ARRL Again Calls for Action on Symbol Rate Limits

Commenting in response to an FCC Public Notice (DA 17-1180) the ARRL have reiterated their call to eliminate the archaic symbol rate restriction on amateur radio data modes

Introduced in 1980 the symbol rate restriction has crippled the development of innovative data modes in the United States and amateurs have been trying to get it scrapped for decades.

The ARRL Commnet

Another “noteworthy and urgent need” that might call for some regulatory involvement by the FCC, ARRL said, “relates to an outdated regulation that limits data rates in HF Amateur communications, precluding certain digital emissions that have recently proven extremely important in Amateur Radio hurricane relief efforts.” ARRL noted that the FCC has yet to act on the League’s Petition for Rule Making (RM-11708), filed in November of 2013, proposing to amend the Amateur Service rules to eliminate the symbol rate limit relative to data emissions in allocations below 29.7 MHz.

That Petition also called for establishing a 2.8-kHz maximum occupied bandwidth for data emissions in those bands. ARRL has argued that this deregulatory action is necessary to allow the use of PACTOR 4, an effective and efficient digital communication mode that has proven valuable in disaster-relief efforts. In July of 2016, the Commission released a Notice of Proposed Rule Making in WT Docket 16-239, proposing only to remove limitations on the symbol rate applicable to data emissions.
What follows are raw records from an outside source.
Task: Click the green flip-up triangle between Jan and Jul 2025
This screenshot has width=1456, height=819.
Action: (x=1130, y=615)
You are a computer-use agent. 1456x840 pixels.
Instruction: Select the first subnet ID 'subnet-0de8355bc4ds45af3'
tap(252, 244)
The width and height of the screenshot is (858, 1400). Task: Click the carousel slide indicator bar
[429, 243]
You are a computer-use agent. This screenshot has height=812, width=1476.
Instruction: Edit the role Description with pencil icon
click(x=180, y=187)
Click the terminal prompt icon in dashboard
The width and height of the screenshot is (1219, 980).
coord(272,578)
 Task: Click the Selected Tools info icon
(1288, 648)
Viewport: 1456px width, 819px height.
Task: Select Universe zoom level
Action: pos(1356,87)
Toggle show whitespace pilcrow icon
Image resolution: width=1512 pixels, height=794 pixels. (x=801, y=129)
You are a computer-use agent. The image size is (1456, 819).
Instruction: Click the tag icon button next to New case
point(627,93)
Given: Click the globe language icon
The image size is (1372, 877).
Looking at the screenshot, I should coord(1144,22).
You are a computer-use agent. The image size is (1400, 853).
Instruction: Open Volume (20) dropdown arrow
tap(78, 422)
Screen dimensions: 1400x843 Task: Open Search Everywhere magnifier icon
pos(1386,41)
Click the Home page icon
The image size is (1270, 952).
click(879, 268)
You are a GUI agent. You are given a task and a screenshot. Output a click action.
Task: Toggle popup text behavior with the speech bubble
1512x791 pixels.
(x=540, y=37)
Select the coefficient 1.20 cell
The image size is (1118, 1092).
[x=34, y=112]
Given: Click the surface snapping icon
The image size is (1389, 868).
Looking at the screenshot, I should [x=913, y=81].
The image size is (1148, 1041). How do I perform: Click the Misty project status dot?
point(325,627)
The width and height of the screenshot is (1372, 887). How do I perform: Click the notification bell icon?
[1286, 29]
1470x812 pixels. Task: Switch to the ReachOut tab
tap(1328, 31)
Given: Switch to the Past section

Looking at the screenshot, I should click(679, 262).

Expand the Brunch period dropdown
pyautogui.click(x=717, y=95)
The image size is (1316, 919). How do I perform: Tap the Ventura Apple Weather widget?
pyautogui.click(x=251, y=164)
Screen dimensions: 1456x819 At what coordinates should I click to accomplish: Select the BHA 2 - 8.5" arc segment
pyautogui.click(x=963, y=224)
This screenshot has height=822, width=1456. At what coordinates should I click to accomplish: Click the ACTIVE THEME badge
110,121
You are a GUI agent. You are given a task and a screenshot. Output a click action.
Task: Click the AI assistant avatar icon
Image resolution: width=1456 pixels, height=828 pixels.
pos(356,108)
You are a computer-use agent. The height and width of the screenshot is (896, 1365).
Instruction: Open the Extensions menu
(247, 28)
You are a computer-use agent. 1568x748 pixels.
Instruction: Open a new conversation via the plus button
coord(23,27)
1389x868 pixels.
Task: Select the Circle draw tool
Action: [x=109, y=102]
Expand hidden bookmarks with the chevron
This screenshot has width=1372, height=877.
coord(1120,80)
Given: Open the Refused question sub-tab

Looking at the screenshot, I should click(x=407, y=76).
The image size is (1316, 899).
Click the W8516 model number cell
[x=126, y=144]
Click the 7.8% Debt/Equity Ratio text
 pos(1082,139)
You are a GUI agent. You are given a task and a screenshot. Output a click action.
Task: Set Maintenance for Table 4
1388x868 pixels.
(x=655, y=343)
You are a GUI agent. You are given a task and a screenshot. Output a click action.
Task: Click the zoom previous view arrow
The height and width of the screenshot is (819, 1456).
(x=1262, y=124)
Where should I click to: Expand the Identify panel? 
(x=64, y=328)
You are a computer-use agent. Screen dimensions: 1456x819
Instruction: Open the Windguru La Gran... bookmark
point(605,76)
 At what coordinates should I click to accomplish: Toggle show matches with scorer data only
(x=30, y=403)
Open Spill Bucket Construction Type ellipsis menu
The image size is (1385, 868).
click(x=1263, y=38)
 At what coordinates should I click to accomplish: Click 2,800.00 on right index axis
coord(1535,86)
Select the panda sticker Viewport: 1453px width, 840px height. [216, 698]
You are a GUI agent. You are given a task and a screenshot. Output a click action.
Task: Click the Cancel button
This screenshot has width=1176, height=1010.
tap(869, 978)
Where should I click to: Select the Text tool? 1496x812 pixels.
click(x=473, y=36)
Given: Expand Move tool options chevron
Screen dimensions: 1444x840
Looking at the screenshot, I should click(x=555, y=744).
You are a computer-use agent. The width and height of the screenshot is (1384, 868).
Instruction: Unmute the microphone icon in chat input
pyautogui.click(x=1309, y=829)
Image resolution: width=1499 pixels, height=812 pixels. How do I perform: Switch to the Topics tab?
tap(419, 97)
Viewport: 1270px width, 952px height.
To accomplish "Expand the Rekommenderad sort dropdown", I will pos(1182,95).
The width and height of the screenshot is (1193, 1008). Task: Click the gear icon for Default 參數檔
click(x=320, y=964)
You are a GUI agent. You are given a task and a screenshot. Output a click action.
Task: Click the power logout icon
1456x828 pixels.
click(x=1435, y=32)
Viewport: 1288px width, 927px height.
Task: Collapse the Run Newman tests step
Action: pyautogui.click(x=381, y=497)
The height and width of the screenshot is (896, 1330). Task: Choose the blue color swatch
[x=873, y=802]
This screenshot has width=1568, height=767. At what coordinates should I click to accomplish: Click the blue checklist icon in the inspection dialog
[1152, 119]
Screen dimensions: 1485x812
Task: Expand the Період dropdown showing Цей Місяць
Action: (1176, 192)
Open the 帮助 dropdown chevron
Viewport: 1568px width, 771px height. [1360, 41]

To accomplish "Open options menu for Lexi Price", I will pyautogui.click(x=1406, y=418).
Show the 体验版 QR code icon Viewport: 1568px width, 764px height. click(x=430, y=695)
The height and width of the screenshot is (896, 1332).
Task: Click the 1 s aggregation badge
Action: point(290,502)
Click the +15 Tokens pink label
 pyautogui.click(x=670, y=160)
Equipment dispatched with the ‘Force of 50’ [volunteers] to Puerto Rico included data transmission equipment capable of PACTOR 4 operation, but it could not be legally used in the Hurricane Maria disaster relief effort,” ARRL noted. The League prevailed upon the FCC to grant a temporary waiver to permit use of PACTOR 4 by radio amateurs involved in the emergency response. “However, it should not have been necessary to wait more than 4 years for the underlying rulemaking proceeding to have been resolved, and it should not have been necessary to ask for a temporary waiver of a hopelessly outdated rule that limits data speeds for no useful reason.